La population résiduelle a été recensée par une analyse d’ADN prélevé sur les fèces et les poils. Les résultats ont confirmé que seulement 3 individus habitaient encore le secteur. Comme aucune reproduction n’avait été connue depuis 1989, ce reliquat fut considéré comme non reproducteur et donc écologiquement éteint. Le projet pouvait donc être redéfini comme une réintroduction et non comme un renforcement de la population.
Le déclin survenu au cours de l’histoire a été analysé en rassemblant toutes les informations disponibles concernant la présence des ours et le nombre d’animaux tués au cours des derniers siècles. Les données récoltées montrent que les ours étaient encore abondants et largement répartis sur presque tout le massif au XVIIIème siècle. La distribution de l’espèce dans les vallées ne décrut qu’au XIXème siècle, du fait des activités sylvicoles et agricoles. Après 1850, une persécution directe plus intensive commença, ajoutant ses effets à l’accroissement de la fragmentation de l’habitat, associé à une augmentation de l’exploitation agricole en haute montagne. Dans le Trentin, 192 ours tués ont été recensés au cours des 150 dernières années, dont 84 dans le seul massif du Brenta ; avant que l’ours ne soit protégé en Italie (1939), une diminution du nombre d’ours tués s’est produite, indiquant que la population ursine était déjà en situation critique, la protection légale arrivant trop tard. A partir de ces données, l’étude a estimé que la population du Brenta avait donc atteint un seuil critique dès les années 1970, quand probablement il ne restait plus que 15 individus dans cette zone.
Les données historiques indiquaient donc que la persécution directe par l’homme a été le facteur principal de la diminution des ours enregistrée pendant la première moitié du XXème siècle et que la population restante n’a pu opérer un redressement naturel dans les dernières décennies, sans doute à cause de facteurs démographiques, que seule une réintroduction pouvait corriger.
Pour évaluer si le territoire pouvait accueillir une population d’ours bruns, un modèle d’habitat approprié a été conçu par une analyse rétrospective (logistic regression analysis) des données collectées sur la présence de l’ours brun dans les Alpes centrales durant les 20 dernières années (n = 1,777), faisant intervenir une soixantaine de paramètres, incluant les caractéristiques de l’habitat et les indices de pression humaine.
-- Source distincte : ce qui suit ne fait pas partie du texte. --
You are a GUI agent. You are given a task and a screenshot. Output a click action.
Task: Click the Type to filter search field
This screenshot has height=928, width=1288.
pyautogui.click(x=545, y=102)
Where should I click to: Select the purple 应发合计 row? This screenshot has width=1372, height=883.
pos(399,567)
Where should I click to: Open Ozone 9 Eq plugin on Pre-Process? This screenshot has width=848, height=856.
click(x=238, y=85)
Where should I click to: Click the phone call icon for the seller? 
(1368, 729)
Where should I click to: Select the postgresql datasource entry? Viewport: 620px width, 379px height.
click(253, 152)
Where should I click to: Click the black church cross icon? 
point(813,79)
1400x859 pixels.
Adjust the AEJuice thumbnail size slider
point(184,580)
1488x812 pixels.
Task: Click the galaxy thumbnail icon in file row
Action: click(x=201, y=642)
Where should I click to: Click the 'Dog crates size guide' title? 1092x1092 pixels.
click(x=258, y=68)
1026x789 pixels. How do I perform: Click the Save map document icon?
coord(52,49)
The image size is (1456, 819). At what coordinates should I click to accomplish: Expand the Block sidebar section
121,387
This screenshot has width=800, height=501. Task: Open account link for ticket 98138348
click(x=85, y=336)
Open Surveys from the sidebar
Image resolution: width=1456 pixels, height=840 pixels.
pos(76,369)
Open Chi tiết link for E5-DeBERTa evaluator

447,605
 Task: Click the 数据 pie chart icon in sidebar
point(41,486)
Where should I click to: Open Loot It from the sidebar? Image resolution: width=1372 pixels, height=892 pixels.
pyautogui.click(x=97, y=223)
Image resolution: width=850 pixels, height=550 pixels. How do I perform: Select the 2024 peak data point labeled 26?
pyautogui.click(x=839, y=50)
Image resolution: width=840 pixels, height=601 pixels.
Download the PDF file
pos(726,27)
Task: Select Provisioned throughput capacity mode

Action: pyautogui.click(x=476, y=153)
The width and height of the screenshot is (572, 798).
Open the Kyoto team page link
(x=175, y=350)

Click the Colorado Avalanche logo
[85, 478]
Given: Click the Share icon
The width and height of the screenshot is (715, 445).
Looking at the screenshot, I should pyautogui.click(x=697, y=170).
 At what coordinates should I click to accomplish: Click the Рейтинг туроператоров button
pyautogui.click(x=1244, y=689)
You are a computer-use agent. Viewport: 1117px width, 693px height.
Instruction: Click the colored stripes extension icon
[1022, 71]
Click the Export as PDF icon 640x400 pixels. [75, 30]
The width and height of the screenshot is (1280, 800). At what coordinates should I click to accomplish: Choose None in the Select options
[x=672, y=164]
Les résultats ont indiqué que la surface adéquate pour l’ours était de 1700km². La densité des ours pouvant atteindre 2 ou 3 individus pour 100 km², le territoire défini pouvait abriter une population de 34 à 51 ours, voire 79 à 118 si on y incluait des zones moins adaptées. De tels chiffres sont au dessus des valeurs permettant d’assurer une population viable minimum. Plusieurs décennies seront nécessaires pour l’atteindre sur cette zone (18 – 41 ans pour une population de 70 individus, avec un accroissement de 10-5 %).
Le coût du projet a été évalué, en coopération avec des analystes privés (Agri Consulting s.p.a.), en considérant les coûts directs et l’impact potentiel sur les activités humaines durant la période nécessaire pour obtenir une population de 40 individus. Les dommages éventuels causés par les ours sur les activités économiques ont été estimés sur la base des données récoltées au cours de réintroductions similaires en Autriche et en France. Le coût moyen des dégâts causés par les ours a été estimé à 775 euros par an et par ours ; pour évaluer le risque des « ours à problèmes », provoquant d’importants dommages, un coefficient de 0.20 de probabilité d’être un « ours à problèmes » a été attribué à chaque ours (d’après des données françaises et espagnoles : 3 « ours à problèmes » sur 15 suivis), et un plus haut niveau de dommages (25 826 euros / an) a été prévu pour ces individus. Le coût du projet était potentiellement très élevé, atteignant 1 422 000 à 5 482 000 euros, ce qui est dû surtout à la fréquence des « ours à problèmes et à l’impact direct (braconnage) et indirect de la pression humaine sur la croissance de la population d’ours, ce qui peut allonger significativement le temps nécessaire pour parvenir à une population viable minimum.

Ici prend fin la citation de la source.